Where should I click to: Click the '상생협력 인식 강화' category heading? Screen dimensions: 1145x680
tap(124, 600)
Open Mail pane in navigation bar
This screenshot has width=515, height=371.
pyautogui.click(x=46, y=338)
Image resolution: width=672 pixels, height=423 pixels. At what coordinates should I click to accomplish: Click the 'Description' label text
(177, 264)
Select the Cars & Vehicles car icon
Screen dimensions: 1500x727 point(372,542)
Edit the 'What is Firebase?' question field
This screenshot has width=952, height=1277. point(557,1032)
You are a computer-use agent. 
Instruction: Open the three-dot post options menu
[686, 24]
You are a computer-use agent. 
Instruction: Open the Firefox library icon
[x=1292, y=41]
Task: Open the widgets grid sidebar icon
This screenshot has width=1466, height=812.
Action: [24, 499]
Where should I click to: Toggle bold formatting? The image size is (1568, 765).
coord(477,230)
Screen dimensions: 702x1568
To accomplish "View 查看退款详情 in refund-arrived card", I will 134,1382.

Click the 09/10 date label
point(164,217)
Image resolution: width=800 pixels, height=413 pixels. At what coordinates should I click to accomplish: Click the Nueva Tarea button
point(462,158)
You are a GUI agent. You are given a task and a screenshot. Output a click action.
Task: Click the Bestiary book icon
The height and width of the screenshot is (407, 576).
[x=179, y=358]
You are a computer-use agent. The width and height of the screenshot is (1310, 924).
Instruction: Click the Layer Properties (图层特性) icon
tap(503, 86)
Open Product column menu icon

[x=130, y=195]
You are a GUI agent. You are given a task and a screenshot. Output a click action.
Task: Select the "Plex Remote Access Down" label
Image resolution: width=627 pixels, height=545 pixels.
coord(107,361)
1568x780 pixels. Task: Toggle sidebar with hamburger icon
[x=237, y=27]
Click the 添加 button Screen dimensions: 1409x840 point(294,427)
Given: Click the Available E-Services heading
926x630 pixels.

____________________

-- Request --
Please turn the lines into a numbered list, starting at the line containing "Click the 添加" and ending at the last line above. Leave out any blank lines.

-- Task answer --
1. Click the 添加 button Screen dimensions: 1409x840 point(294,427)
2. Given: Click the Available E-Services heading
3. 926x630 pixels.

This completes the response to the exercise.